Swiss smokers will have to pay out more for a packet of cigarettes as the authorities attempt to curb smoking by hitting where it hurts: in the pocket.This content was published on September 30, 2006 - 16:12
The price went up SFr0.30 ($0.24) on October 1, raking in more revenue for the state pension scheme, and the government hopes, convincing more people to give up their nicotine habit.
Smoking is expensive in Switzerland. A packet of 20 cigarettes costs SFr6 or more, with over half this sum heading straight to the state coffers as tax income.
Under Swiss law, this revenue is paid directly into the state pension scheme. In 2005, it was worth SFr2.1 billion, approximately six per cent of the scheme's income.
But health specialists say the real benefit from increased tobacco prices is the number of people who quit smoking because of the cost. To back this up, the Federal Health Office quotes a 1999 World Bank study that claims smoking drops by four per cent when the price goes up by a tenth.
Cigarette prices have doubled in Switzerland since the 1990s, but the number of smokers remains at about 30 per cent of the population. This is close to the European average.
Thousands of deaths
Around the world, one third of the population over the age of 15 smokes. The nicotine habit kills an estimated four million people each year. In Europe, tobacco is responsible for the deaths of half a million.
In Switzerland up to 10,000 people die from smoking-related diseases annually, more than the all the deaths due to road accidents, Aids, alcohol, illegal drug consumption, murder and suicide combined.
Another 16,000 are considered disabled because of smoking, drawing resources away from the Swiss health and social security systems.

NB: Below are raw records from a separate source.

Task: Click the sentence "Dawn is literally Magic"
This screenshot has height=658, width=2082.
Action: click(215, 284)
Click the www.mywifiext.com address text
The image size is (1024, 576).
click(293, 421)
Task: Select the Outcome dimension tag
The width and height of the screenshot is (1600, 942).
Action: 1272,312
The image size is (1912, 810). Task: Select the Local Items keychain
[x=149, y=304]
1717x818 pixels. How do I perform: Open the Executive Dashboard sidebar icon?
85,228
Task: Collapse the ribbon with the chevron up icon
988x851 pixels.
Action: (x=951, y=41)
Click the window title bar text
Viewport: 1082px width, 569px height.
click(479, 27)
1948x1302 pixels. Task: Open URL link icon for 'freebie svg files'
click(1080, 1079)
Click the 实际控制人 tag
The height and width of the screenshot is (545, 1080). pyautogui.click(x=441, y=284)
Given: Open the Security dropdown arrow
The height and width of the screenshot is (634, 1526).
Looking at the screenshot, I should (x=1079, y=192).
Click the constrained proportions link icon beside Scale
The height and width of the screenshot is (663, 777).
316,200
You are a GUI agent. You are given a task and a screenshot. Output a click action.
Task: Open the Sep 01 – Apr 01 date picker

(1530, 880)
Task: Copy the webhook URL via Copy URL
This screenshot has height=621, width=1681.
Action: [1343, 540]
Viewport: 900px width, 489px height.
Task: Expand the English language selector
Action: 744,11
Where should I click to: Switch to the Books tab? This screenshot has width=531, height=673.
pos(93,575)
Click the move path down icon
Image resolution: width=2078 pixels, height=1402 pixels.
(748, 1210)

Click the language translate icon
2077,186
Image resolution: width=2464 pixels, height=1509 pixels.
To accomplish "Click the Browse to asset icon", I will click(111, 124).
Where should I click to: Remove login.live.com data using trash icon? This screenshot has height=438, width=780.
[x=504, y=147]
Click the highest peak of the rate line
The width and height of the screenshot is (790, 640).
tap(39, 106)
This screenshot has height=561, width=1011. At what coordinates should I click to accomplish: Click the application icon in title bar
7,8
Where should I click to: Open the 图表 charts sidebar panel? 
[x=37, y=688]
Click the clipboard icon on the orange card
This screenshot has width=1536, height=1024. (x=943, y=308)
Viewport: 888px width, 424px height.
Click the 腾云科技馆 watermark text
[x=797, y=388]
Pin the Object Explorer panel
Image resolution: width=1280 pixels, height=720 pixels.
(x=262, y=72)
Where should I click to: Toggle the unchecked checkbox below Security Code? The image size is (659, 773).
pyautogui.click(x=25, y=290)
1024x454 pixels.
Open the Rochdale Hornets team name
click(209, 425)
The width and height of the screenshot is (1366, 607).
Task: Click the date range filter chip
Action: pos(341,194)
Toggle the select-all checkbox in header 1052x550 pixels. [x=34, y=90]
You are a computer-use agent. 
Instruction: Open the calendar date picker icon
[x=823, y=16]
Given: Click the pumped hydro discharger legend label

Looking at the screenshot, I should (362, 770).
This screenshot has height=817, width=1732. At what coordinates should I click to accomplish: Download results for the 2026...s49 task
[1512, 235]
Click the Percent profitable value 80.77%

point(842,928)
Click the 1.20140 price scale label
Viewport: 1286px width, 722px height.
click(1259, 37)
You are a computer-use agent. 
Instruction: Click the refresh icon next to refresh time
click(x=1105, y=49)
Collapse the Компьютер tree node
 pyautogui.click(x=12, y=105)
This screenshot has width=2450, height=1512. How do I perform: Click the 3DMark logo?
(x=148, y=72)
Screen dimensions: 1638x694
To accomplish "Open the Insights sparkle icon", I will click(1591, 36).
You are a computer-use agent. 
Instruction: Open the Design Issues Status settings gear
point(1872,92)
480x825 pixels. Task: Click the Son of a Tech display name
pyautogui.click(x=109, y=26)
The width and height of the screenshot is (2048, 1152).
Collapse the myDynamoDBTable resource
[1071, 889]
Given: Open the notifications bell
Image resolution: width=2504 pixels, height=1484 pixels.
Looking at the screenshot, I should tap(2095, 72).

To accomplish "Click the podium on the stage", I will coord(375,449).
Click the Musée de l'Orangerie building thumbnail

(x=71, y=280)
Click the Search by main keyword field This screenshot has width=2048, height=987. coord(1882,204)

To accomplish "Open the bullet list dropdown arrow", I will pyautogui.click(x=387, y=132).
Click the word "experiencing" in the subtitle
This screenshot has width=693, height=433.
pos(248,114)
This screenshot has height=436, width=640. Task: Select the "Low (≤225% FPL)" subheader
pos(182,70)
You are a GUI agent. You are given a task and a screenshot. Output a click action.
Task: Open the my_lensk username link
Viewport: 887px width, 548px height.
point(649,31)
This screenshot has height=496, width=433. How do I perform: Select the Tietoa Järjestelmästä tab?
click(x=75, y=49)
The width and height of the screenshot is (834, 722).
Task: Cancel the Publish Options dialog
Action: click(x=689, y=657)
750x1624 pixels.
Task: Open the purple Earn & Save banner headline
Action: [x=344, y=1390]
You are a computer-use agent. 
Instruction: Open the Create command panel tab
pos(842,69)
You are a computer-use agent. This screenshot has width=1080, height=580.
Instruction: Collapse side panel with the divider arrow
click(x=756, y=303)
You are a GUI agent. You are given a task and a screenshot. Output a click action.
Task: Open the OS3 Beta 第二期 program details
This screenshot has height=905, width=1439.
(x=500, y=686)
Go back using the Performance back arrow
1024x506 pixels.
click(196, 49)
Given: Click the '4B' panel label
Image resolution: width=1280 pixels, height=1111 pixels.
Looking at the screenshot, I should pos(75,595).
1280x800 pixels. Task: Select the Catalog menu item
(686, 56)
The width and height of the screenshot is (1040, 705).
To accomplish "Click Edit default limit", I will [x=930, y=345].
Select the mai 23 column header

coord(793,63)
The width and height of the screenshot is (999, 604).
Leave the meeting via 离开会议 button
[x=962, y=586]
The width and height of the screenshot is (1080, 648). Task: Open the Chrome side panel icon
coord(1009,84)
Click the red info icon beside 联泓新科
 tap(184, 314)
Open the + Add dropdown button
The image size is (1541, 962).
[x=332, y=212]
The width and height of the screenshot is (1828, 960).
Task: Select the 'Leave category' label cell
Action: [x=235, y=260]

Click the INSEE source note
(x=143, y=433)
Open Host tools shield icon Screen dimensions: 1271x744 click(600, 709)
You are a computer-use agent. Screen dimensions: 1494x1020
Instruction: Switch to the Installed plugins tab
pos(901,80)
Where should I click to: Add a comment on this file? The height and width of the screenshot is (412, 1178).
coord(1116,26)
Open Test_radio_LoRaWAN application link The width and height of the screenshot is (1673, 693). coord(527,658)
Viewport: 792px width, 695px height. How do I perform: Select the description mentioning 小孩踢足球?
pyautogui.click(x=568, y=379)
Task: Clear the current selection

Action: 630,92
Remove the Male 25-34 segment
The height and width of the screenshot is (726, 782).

Critics say that politicians have shirked their duty so far. The anti-tobacco lobby claims that if 30 people died every day in a plane crash, security measures would be taken immediately and those responsible for the accidents would have to answer questions in court.
Breaking a smoker's dependency on nicotine through prices alone will not suffice admit the authorities. Consumers look for cheaper substitutes, buy cigarettes abroad at less cost or rely on the black market.
Nicotine isn't the only troublemaker in the pack either. Smokers also absorb a variety of chemicals, carbon monoxide and tar as part of their fix.
Smoking is now on the back foot in Switzerland. It is has been banned recently in many public spaces and even voters seem to be warming to the idea, as was recently the case in the southern canton of Ticino.
There is still some discussion as to how much tobacco consumption costs the Swiss economy. Recent studies estimate the figure to be around SFr5 billion, but if health costs are factored in, it could be the double.
swissinfo, Erwin Dettling
Since 1992, non-smokers are protected from passive smoking in the workplace under Swiss law.
But voters haven't always been in favour of restrictions on tobacco. In 1993, more than 70 per cent turned down proposals to ban tobacco and alcohol advertising.
However, a number of cantons are drawing up legislation offering non-smokers more protection, while in others votes will probably take place.
The southern canton of Ticino showed the way in March, with voters massively approving a ban on smoking in public spaces.
The Swiss Federal Railways also declared its trains smoke-free last December.